> **Given task**
Copy the following material verbatim, every line unchanged.

> **Materials provided**
------------------------

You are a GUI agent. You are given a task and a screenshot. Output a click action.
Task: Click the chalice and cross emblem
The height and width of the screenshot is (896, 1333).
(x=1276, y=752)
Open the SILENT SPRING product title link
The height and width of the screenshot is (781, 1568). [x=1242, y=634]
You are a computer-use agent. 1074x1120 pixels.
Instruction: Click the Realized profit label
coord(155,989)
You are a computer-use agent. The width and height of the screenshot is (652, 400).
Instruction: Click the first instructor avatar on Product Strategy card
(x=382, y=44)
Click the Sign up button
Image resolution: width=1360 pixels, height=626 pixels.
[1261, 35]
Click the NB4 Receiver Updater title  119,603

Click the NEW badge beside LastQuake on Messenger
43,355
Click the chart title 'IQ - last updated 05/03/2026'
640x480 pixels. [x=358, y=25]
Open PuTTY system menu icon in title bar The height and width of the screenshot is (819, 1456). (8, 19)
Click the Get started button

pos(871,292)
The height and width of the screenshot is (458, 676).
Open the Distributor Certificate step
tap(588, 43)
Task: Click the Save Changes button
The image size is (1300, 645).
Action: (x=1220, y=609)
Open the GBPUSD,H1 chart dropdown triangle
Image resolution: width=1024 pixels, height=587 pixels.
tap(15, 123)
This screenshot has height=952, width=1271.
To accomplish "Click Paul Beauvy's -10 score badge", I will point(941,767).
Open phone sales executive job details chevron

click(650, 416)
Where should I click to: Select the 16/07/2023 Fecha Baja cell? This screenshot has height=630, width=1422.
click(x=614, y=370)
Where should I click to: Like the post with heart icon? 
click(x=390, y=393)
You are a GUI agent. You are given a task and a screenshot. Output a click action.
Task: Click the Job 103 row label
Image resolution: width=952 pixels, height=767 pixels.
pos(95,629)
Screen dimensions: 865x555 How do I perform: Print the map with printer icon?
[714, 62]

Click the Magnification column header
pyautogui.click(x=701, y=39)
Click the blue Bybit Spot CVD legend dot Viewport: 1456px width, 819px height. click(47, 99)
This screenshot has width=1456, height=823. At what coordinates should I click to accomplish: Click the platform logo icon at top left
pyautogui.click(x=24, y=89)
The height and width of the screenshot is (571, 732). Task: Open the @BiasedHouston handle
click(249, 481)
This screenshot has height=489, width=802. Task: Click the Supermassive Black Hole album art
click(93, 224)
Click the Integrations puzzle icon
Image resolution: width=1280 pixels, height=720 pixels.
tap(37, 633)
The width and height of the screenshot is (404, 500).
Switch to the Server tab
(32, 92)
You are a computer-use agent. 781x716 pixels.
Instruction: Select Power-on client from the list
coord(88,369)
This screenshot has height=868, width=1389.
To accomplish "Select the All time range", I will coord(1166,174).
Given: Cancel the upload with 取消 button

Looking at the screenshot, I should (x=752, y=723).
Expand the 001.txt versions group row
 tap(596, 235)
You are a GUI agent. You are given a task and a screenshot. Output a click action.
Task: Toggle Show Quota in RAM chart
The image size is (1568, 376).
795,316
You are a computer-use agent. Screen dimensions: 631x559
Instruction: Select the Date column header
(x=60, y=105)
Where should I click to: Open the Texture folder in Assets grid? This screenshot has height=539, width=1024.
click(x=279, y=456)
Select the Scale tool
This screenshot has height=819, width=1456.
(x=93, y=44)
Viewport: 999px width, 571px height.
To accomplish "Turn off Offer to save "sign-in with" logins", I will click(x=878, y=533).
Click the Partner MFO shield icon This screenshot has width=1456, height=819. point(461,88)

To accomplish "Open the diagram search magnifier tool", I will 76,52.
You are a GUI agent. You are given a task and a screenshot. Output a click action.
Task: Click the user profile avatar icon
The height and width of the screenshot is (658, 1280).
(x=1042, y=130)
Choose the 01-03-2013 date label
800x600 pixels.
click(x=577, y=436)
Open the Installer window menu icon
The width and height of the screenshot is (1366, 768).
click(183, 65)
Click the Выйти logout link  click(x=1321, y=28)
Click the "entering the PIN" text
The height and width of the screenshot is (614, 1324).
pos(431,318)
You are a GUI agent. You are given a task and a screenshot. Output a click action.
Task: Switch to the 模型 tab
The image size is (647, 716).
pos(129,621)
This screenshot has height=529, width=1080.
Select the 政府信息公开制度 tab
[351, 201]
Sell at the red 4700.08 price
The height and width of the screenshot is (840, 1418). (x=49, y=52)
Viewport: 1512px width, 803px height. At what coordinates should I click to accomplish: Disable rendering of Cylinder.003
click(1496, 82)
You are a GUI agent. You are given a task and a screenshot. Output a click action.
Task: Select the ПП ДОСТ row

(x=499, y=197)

------------------------

> **Written response**
You are a GUI agent. You are given a task and a screenshot. Output a click action.
Task: Click the chalice and cross emblem
The height and width of the screenshot is (896, 1333).
(x=1276, y=752)
Open the SILENT SPRING product title link
The height and width of the screenshot is (781, 1568). [x=1242, y=634]
You are a computer-use agent. 1074x1120 pixels.
Instruction: Click the Realized profit label
coord(155,989)
You are a computer-use agent. The width and height of the screenshot is (652, 400).
Instruction: Click the first instructor avatar on Product Strategy card
(x=382, y=44)
Click the Sign up button
Image resolution: width=1360 pixels, height=626 pixels.
[1261, 35]
Click the NB4 Receiver Updater title  119,603

Click the NEW badge beside LastQuake on Messenger
43,355
Click the chart title 'IQ - last updated 05/03/2026'
640x480 pixels. [x=358, y=25]
Open PuTTY system menu icon in title bar The height and width of the screenshot is (819, 1456). (8, 19)
Click the Get started button

pos(871,292)
The height and width of the screenshot is (458, 676).
Open the Distributor Certificate step
tap(588, 43)
Task: Click the Save Changes button
The image size is (1300, 645).
Action: (x=1220, y=609)
Open the GBPUSD,H1 chart dropdown triangle
Image resolution: width=1024 pixels, height=587 pixels.
tap(15, 123)
This screenshot has height=952, width=1271.
To accomplish "Click Paul Beauvy's -10 score badge", I will point(941,767).
Open phone sales executive job details chevron

click(650, 416)
Where should I click to: Select the 16/07/2023 Fecha Baja cell? This screenshot has height=630, width=1422.
click(x=614, y=370)
Where should I click to: Like the post with heart icon? 
click(x=390, y=393)
You are a GUI agent. You are given a task and a screenshot. Output a click action.
Task: Click the Job 103 row label
Image resolution: width=952 pixels, height=767 pixels.
pos(95,629)
Screen dimensions: 865x555 How do I perform: Print the map with printer icon?
[714, 62]

Click the Magnification column header
pyautogui.click(x=701, y=39)
Click the blue Bybit Spot CVD legend dot Viewport: 1456px width, 819px height. click(47, 99)
This screenshot has width=1456, height=823. At what coordinates should I click to accomplish: Click the platform logo icon at top left
pyautogui.click(x=24, y=89)
The height and width of the screenshot is (571, 732). Task: Open the @BiasedHouston handle
click(249, 481)
This screenshot has height=489, width=802. Task: Click the Supermassive Black Hole album art
click(93, 224)
Click the Integrations puzzle icon
Image resolution: width=1280 pixels, height=720 pixels.
tap(37, 633)
The width and height of the screenshot is (404, 500).
Switch to the Server tab
(32, 92)
You are a computer-use agent. 781x716 pixels.
Instruction: Select Power-on client from the list
coord(88,369)
This screenshot has height=868, width=1389.
To accomplish "Select the All time range", I will coord(1166,174).
Given: Cancel the upload with 取消 button

Looking at the screenshot, I should (x=752, y=723).
Expand the 001.txt versions group row
 tap(596, 235)
You are a GUI agent. You are given a task and a screenshot. Output a click action.
Task: Toggle Show Quota in RAM chart
The image size is (1568, 376).
795,316
You are a computer-use agent. Screen dimensions: 631x559
Instruction: Select the Date column header
(x=60, y=105)
Where should I click to: Open the Texture folder in Assets grid? This screenshot has height=539, width=1024.
click(x=279, y=456)
Select the Scale tool
This screenshot has height=819, width=1456.
(x=93, y=44)
Viewport: 999px width, 571px height.
To accomplish "Turn off Offer to save "sign-in with" logins", I will click(x=878, y=533).
Click the Partner MFO shield icon This screenshot has width=1456, height=819. point(461,88)

To accomplish "Open the diagram search magnifier tool", I will 76,52.
You are a GUI agent. You are given a task and a screenshot. Output a click action.
Task: Click the user profile avatar icon
The height and width of the screenshot is (658, 1280).
(x=1042, y=130)
Choose the 01-03-2013 date label
800x600 pixels.
click(x=577, y=436)
Open the Installer window menu icon
The width and height of the screenshot is (1366, 768).
click(183, 65)
Click the Выйти logout link  click(x=1321, y=28)
Click the "entering the PIN" text
The height and width of the screenshot is (614, 1324).
pos(431,318)
You are a GUI agent. You are given a task and a screenshot. Output a click action.
Task: Switch to the 模型 tab
The image size is (647, 716).
pos(129,621)
This screenshot has height=529, width=1080.
Select the 政府信息公开制度 tab
[351, 201]
Sell at the red 4700.08 price
The height and width of the screenshot is (840, 1418). (x=49, y=52)
Viewport: 1512px width, 803px height. At what coordinates should I click to accomplish: Disable rendering of Cylinder.003
click(1496, 82)
You are a GUI agent. You are given a task and a screenshot. Output a click action.
Task: Select the ПП ДОСТ row

(x=499, y=197)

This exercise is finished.